■ **PROBLEM STATEMENT**
Images excluded, return every record exactly as it reads.
- - -
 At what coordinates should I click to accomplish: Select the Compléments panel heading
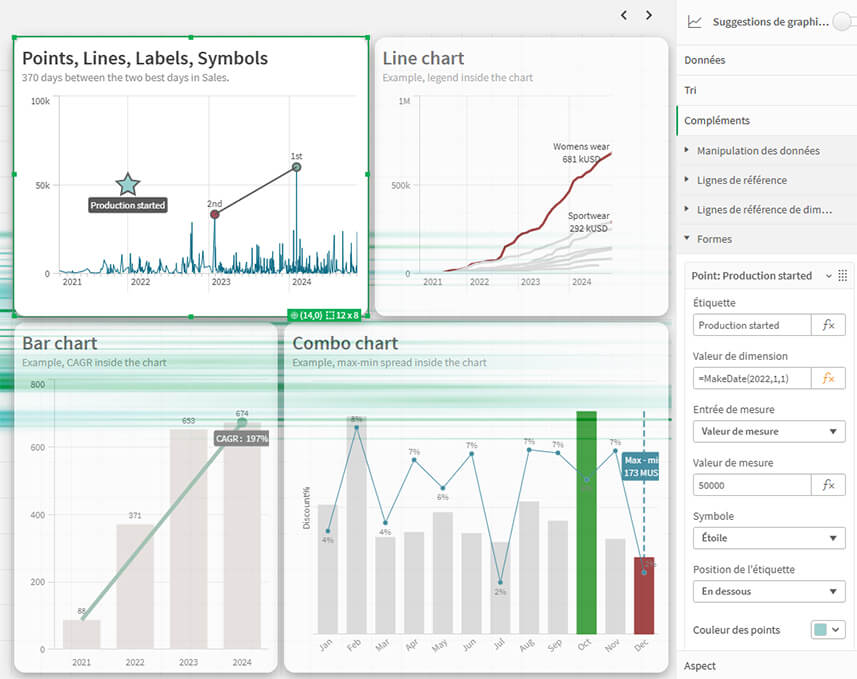pos(718,120)
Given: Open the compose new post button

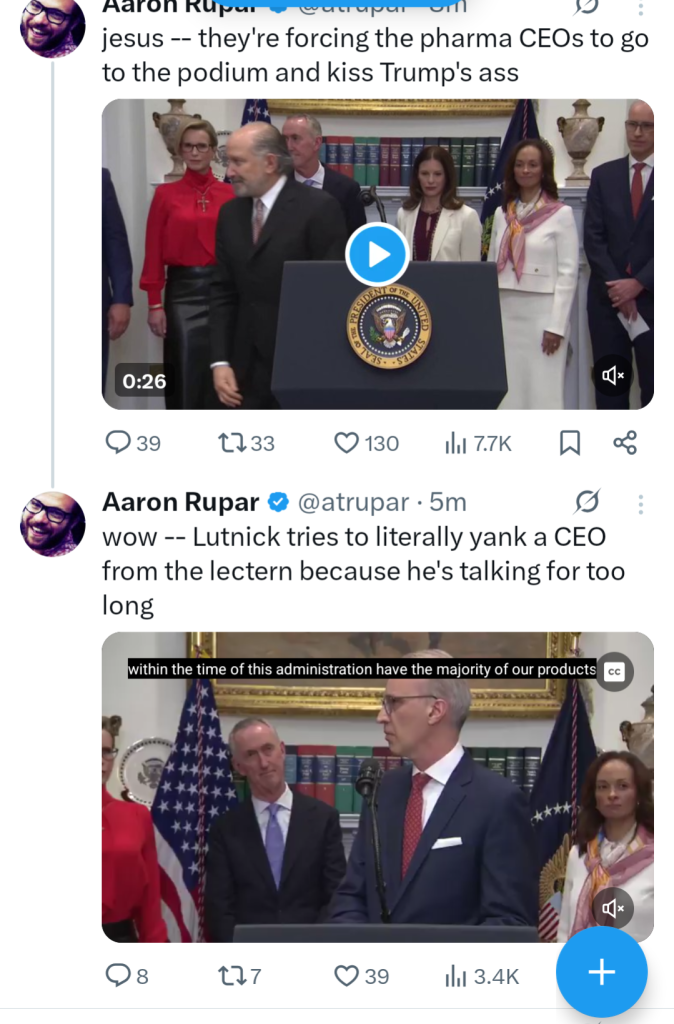Looking at the screenshot, I should [601, 971].
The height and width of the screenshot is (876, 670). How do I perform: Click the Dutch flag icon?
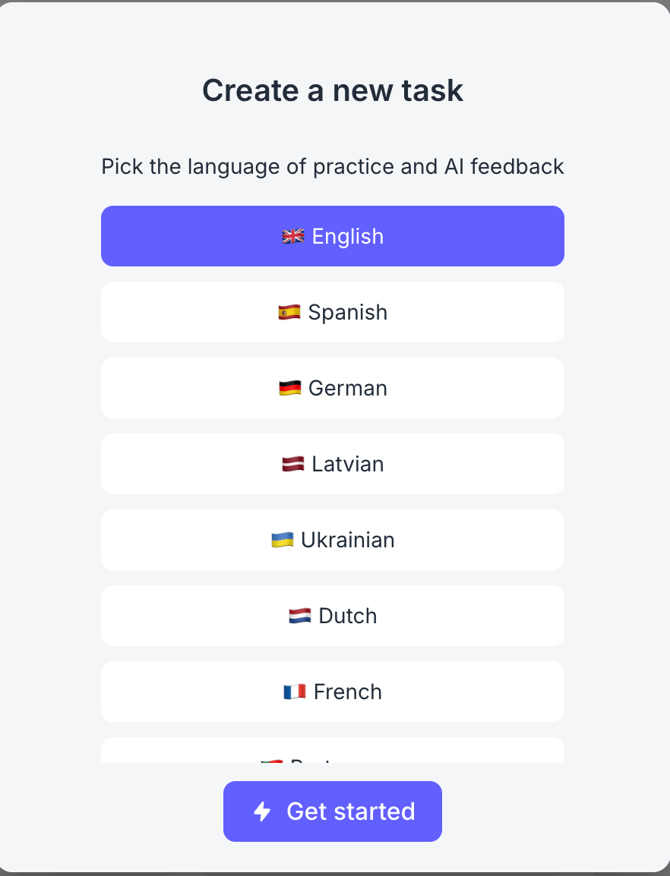coord(300,616)
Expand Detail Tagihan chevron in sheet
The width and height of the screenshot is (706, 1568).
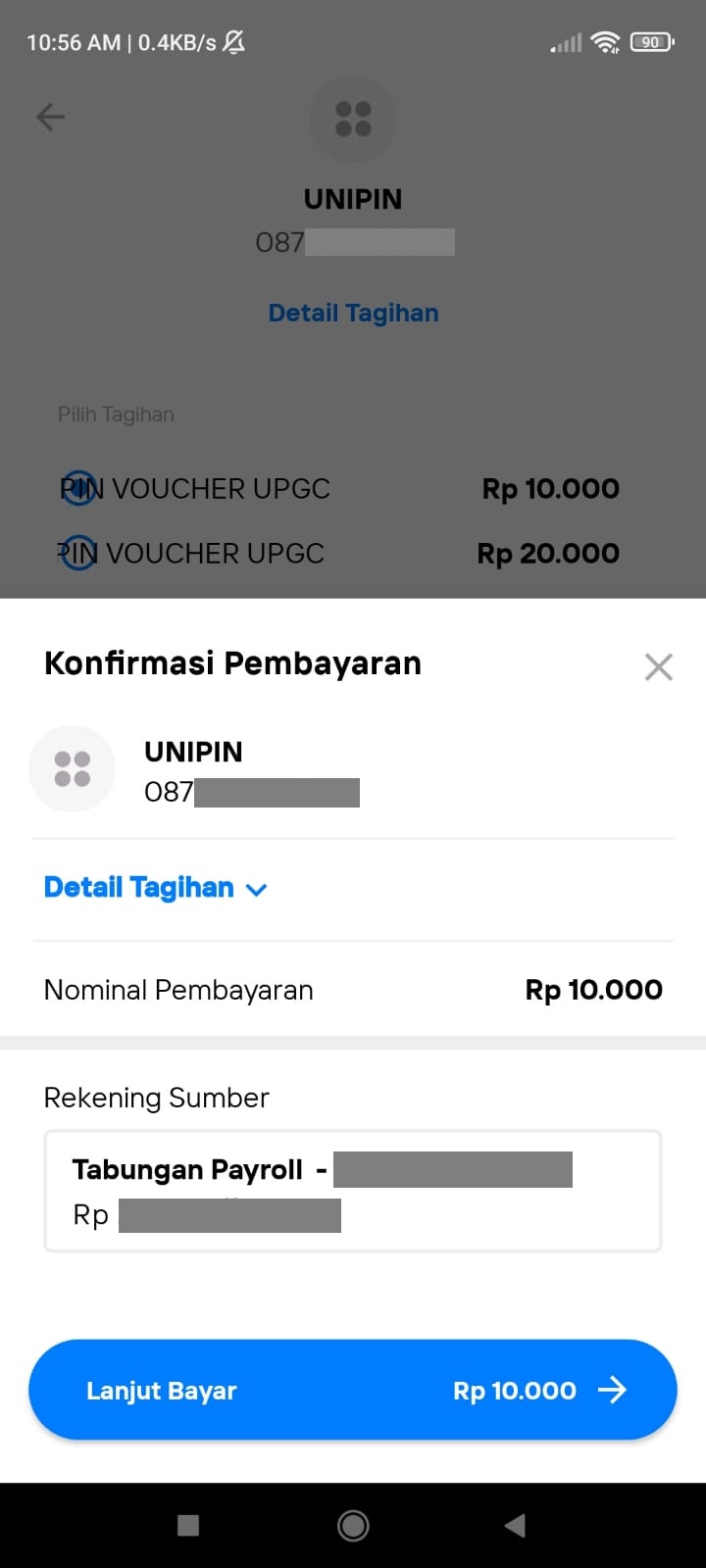(256, 890)
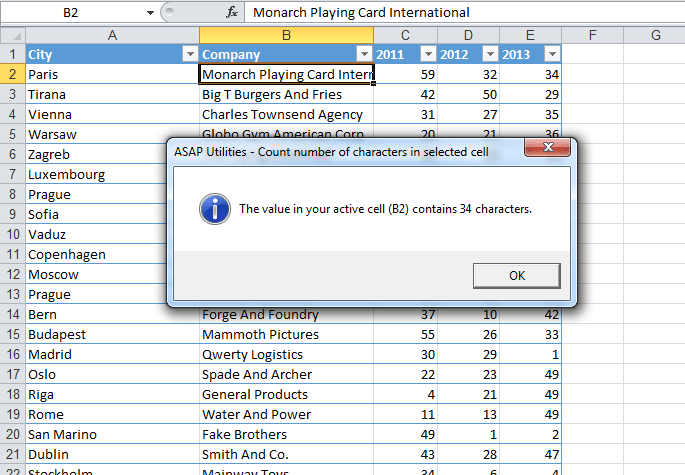
Task: Expand the Name Box dropdown arrow
Action: (x=149, y=13)
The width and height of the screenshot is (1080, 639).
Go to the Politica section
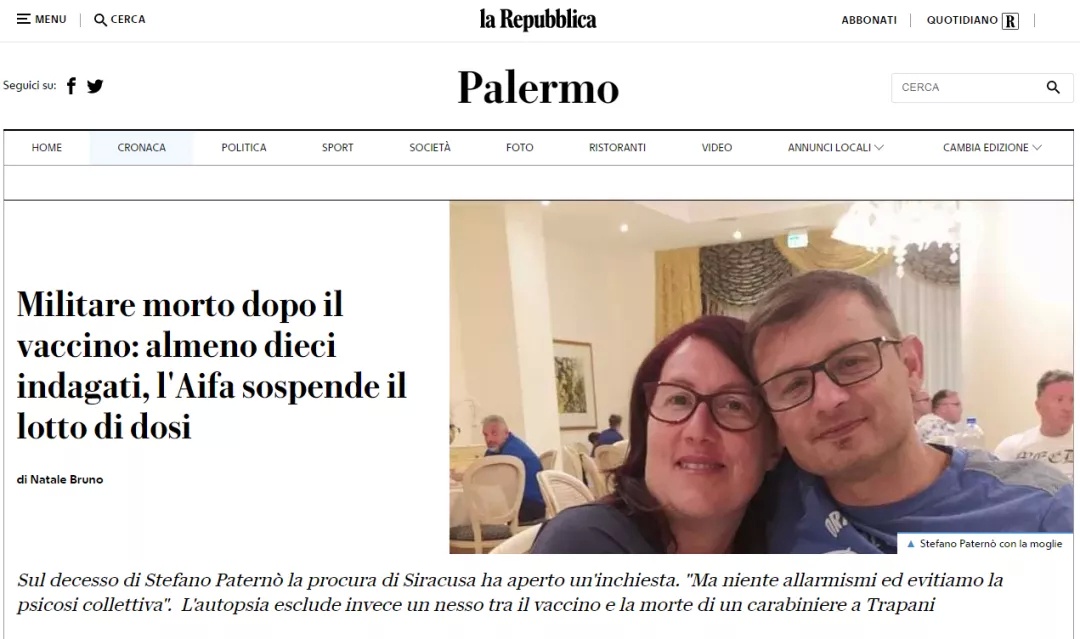click(244, 147)
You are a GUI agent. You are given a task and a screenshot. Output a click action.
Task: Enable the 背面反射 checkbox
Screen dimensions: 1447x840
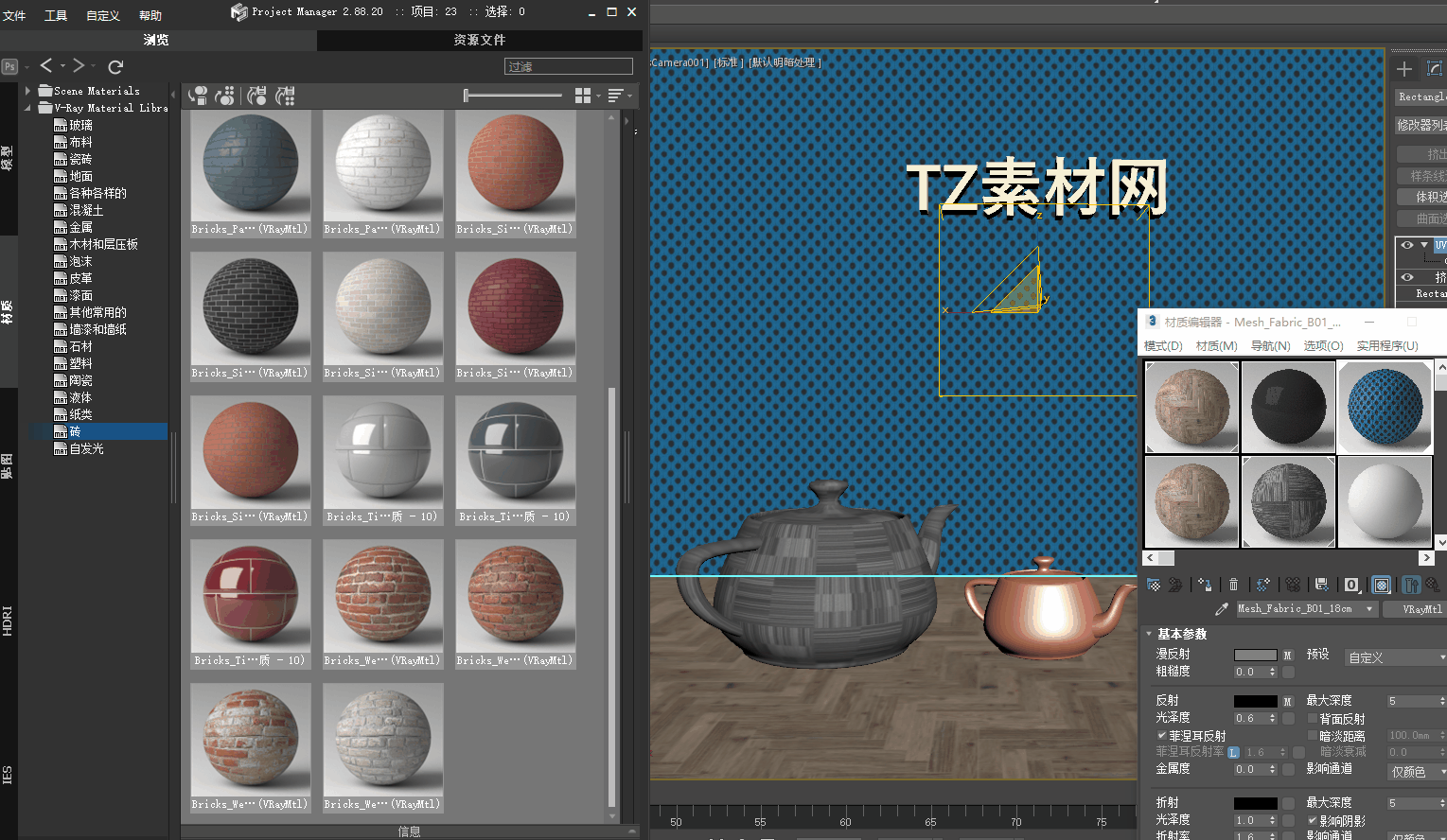tap(1313, 719)
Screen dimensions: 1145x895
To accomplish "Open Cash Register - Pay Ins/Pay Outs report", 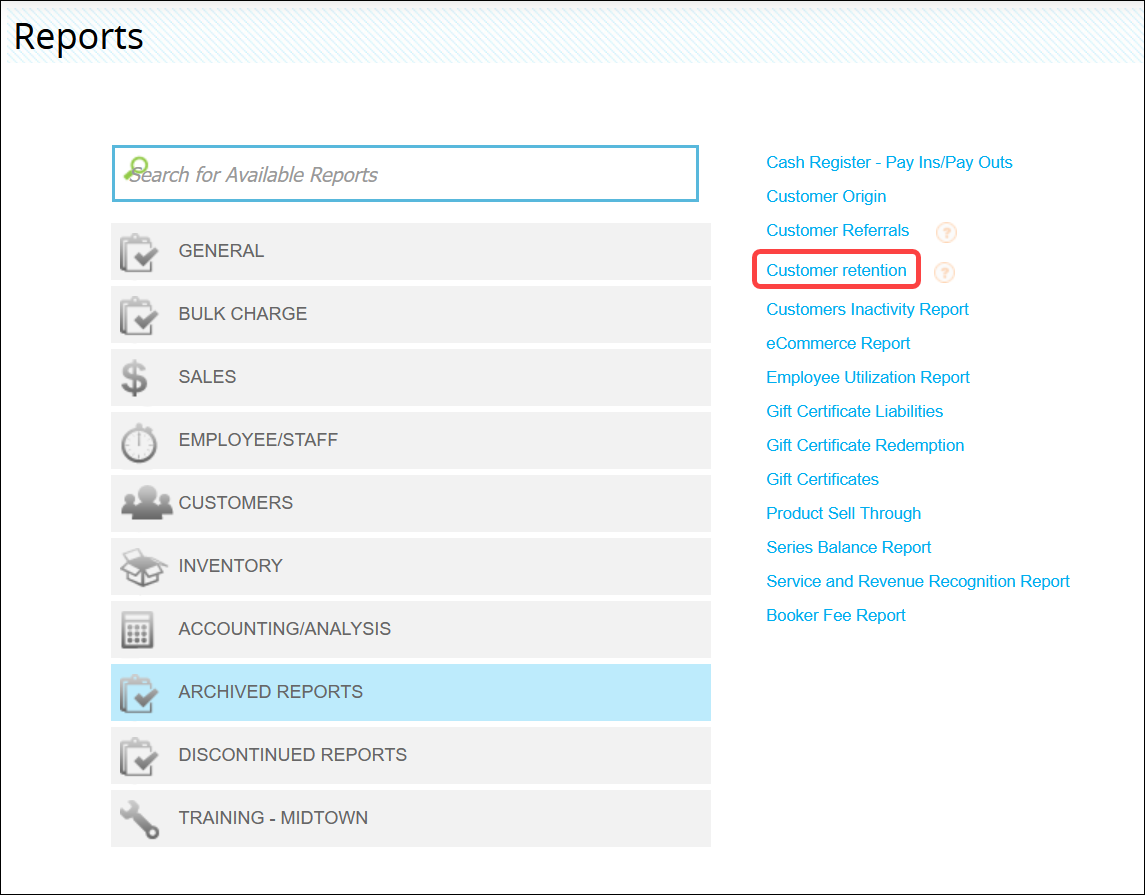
- - -
■ **ANSWER SECTION**
 At what coordinates should I click to accomplish: Select the Compléments panel heading
pos(718,120)
Given: Open the compose new post button

Looking at the screenshot, I should [601, 971].
The height and width of the screenshot is (876, 670). How do I perform: Click the Dutch flag icon?
coord(300,616)
Expand Detail Tagihan chevron in sheet
The width and height of the screenshot is (706, 1568).
(256, 890)
Task: Expand the Name Box dropdown arrow
Action: (x=149, y=13)
The width and height of the screenshot is (1080, 639).
Go to the Politica section
click(244, 147)
You are a GUI agent. You are given a task and a screenshot. Output a click action.
Task: Enable the 背面反射 checkbox
Screen dimensions: 1447x840
tap(1313, 719)
Screen dimensions: 1145x895
To accomplish "Open Cash Register - Pay Ins/Pay Outs report", 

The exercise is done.